Question

UPDATE
Below is the original question, and while it's related to what the issue ends up being, it's tangential. Please see the edits starting with number 2 for more useful background information

On our site, we have some CMS pages that explain correlation between two different categories. As such, the URLs tend to be similar to those catalog page URLs.

  • An example CMS URL:
    • "brand/category.html"
  • The category which matches:
    • "category"

Is there a setting in Magento to force category route matching to be more strict?

EDIT: I should note, though it feels obvious: These are just example names

EDIT 2: If it's helpful, all catalog pages have URLs relative to root (website.com/subcat) where subcat is a child of another category. This behavior is different from the default in other Magento installs. (Note: this isn't preferred, and it's unclear as to why it's happening).

EDIT 3: After more digging, I found a quote from an article by Fabrizio Branca on URL keys in 1.13:

Before 1.13/1.8 any CMS page with a url-key that was also used as a category or product url-key would be evaluated first. This way you could easily replace the main categories by cms landing pages. This has changed now. Even though the CMS controller is processed first, the product and category urls will be evaluated before the routing process starts, making it much harder to display cms content in a clean way instead.

EDIT 4: Result of more research:

  • "legitimate category" exists, and by default is accessible at /a
  • "legitimate other category" exists as well, and is at b
  • regardless of the relationship between these two categories, either can be accessed using the other as its parent (a/b works fine, as does b/a).
    • note that a/b shows products of b and b/a products of a
  • However, b/b does not work, nor does non-existant-category/a

What I'm looking for is a URL structure similar to the previous Magento versions (IE category/subcategory), without losing the benefits of background indexing that 1.13 gives.

Was it helpful?

Solution

(Thought I'd posted an answer similar to Alan's, but I hadn't. Sitting here in LocalStorage. But, I can tag onto his answer with an interesting solution theory.)

The CMS router adds itself to the Front Controller instance by observing the controller_front_init_routers event after the Admin and Standard routers are added. With a little config XML, it would be possible to switch this to the controller_front_init_before event, thereby adding the CMS router first, meaning its match()ing logic will run before the others.

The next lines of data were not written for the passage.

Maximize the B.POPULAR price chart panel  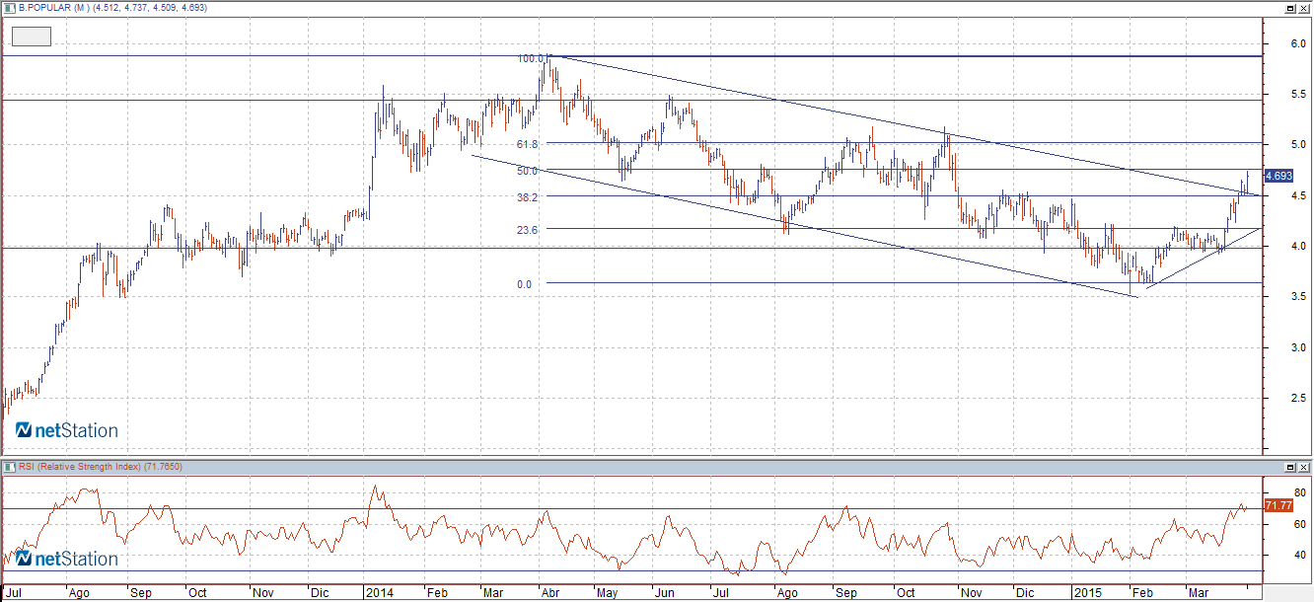[1288, 8]
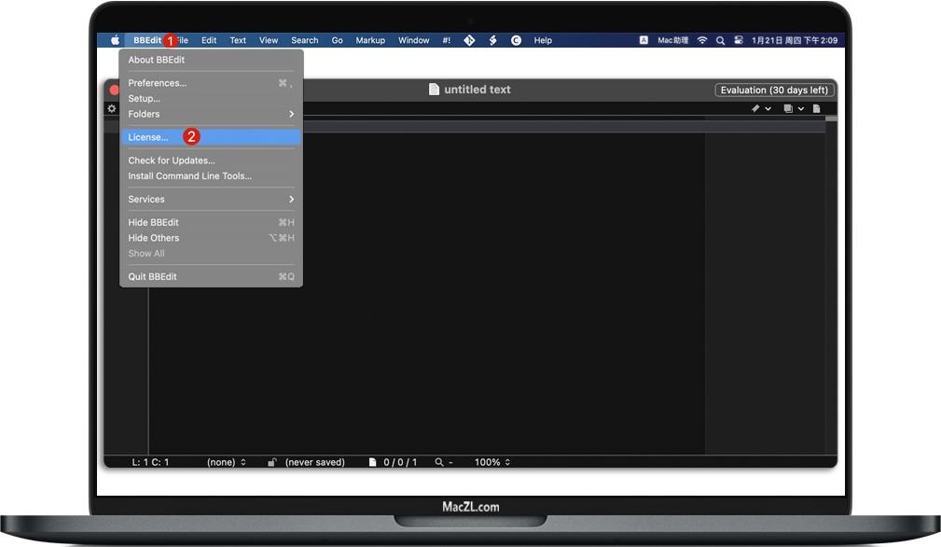941x547 pixels.
Task: Click the chevron next to the pencil toolbar icon
Action: [768, 108]
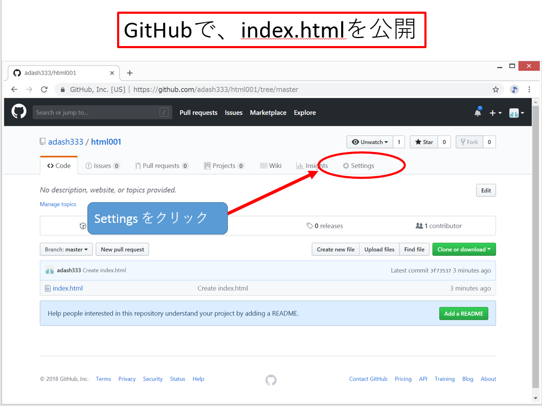The image size is (542, 406).
Task: Open the plus create-new dropdown
Action: coord(495,113)
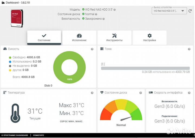Click the ПОМОГИТЕ help link
The image size is (195, 138).
[x=38, y=135]
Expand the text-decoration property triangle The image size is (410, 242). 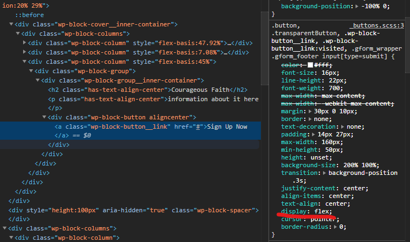(343, 127)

To test this theory, drop the following into app/etc/local.xml:

<frontend>
    <events>
        <!-- fire observer for different event -->
        <controller_front_init_before>
            <observers>
                <cms>
                    <class>Mage_Cms_Controller_Router</class>
                    <method>initControllerRouters</method>
                </cms>
            </observers>
        </controller_front_init_before>
        <!-- disable the original observer -->
        <controller_front_init_routers>
            <observers>
                <cms>
                    <type>disabled</type>
                </cms>
            </observers>
        </controller_front_init_routers>
    </events>
</frontend>

See if this solves the problem.

Incidentally, the CMS router will adjust the request path in the same way as the URL rewrite model.

OTHER TIPS

I've seen a lot of interesting implementations (some good, some bad) by SEO specialists who didn't have a Magento background throughout the years. It sounds like you may be running into problems with some custom code you don't understand. The high level answer to your question may be "Contact the person who wrote the SEO code and/or installed the extension you don't understand", or find a Magento consultant to take a look and quickly dissect it for you.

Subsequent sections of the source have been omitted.